:: Aim of the task ::
Leaving out every picture, please repeat exactly the line that contains "The width and" and each line after it through the final line below.

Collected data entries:
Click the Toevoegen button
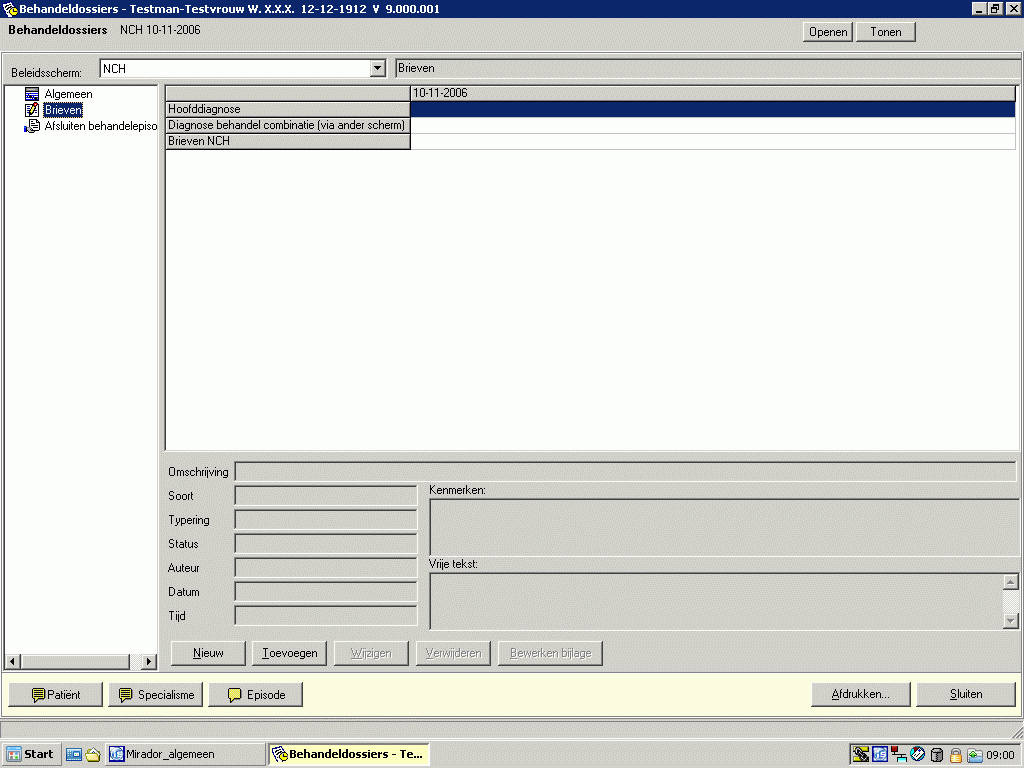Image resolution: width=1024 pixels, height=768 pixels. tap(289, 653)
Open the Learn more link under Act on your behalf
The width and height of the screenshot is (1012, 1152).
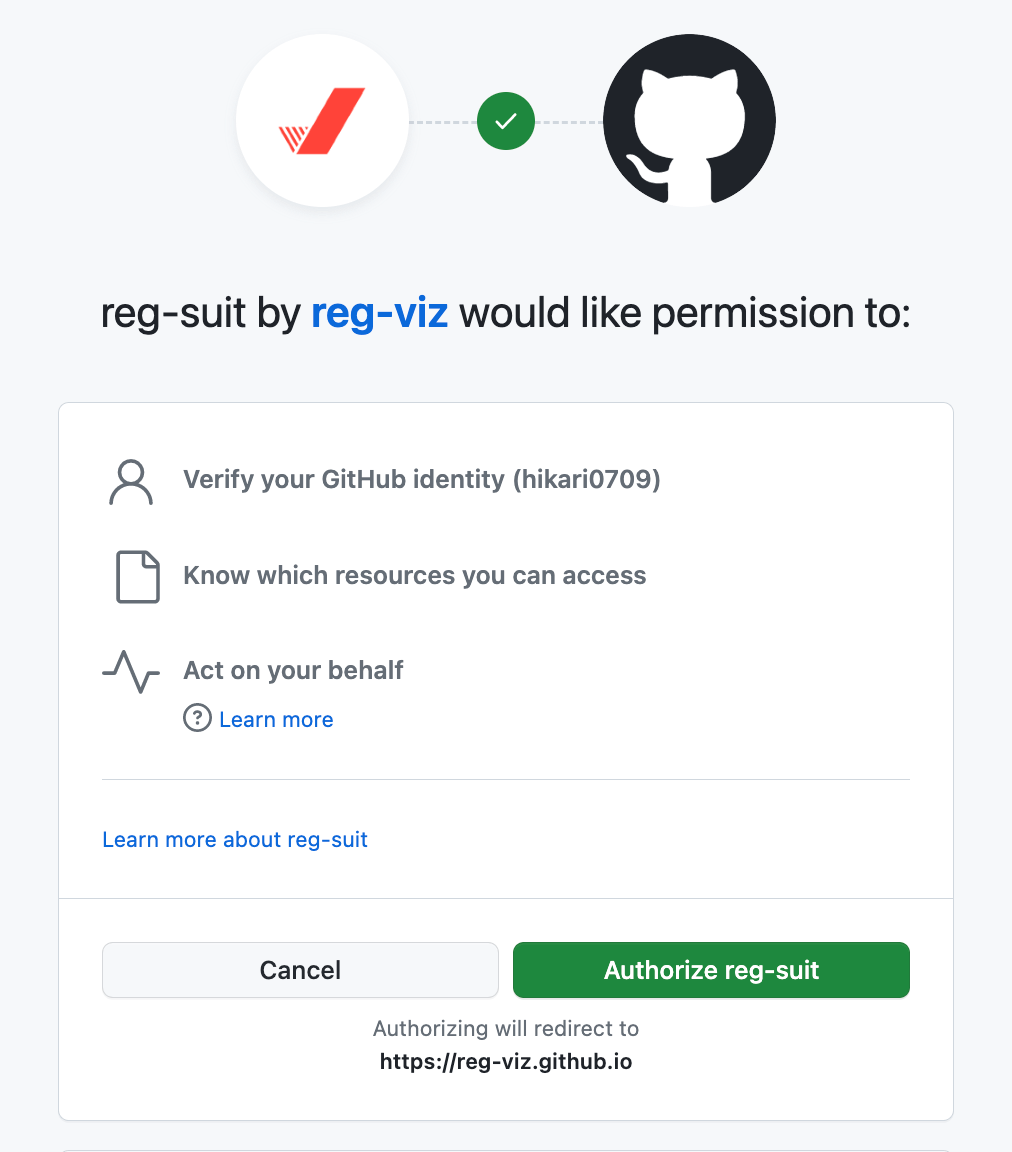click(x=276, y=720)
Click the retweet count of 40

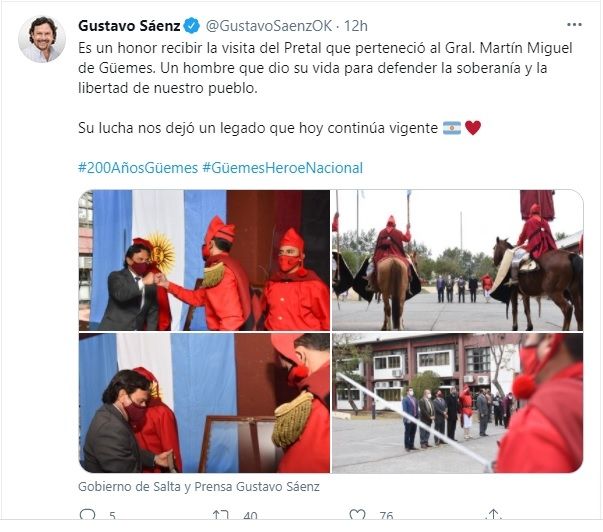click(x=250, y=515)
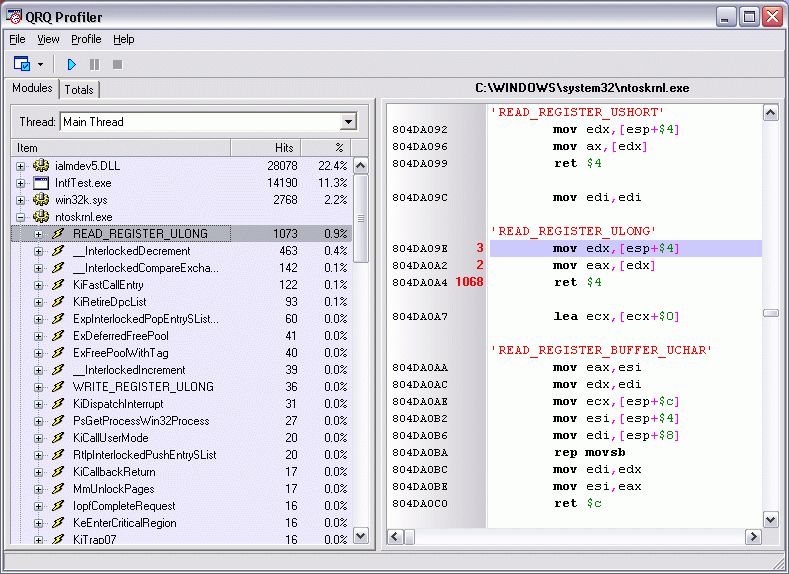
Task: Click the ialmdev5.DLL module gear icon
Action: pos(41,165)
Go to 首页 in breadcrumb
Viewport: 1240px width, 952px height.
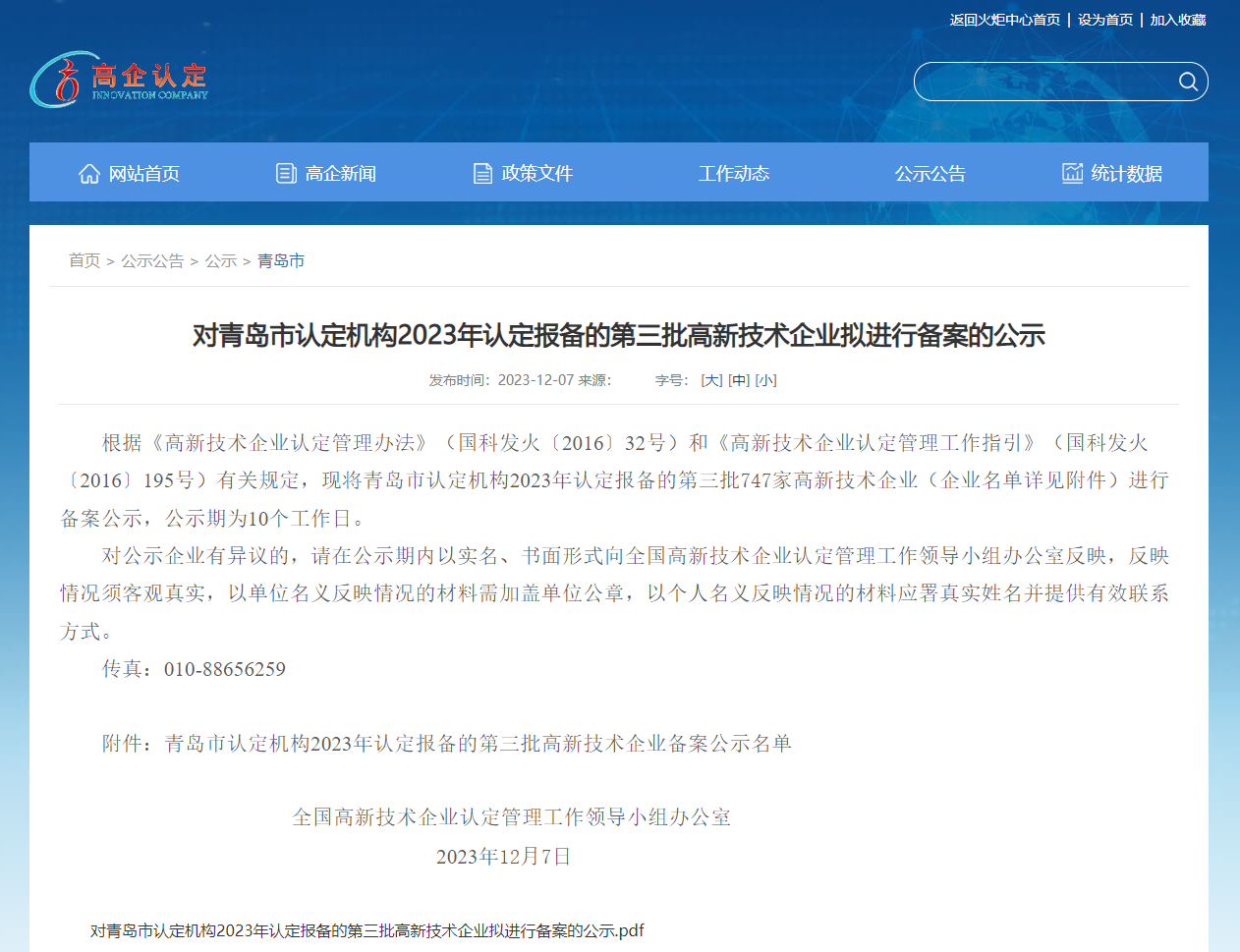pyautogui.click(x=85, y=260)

:: Written answer ::
The width and height of the screenshot is (1012, 1152).
click(x=276, y=720)
Click the retweet count of 40

click(x=250, y=515)
Task: Click the ialmdev5.DLL module gear icon
Action: pos(41,165)
Go to 首页 in breadcrumb
Viewport: 1240px width, 952px height.
pyautogui.click(x=85, y=260)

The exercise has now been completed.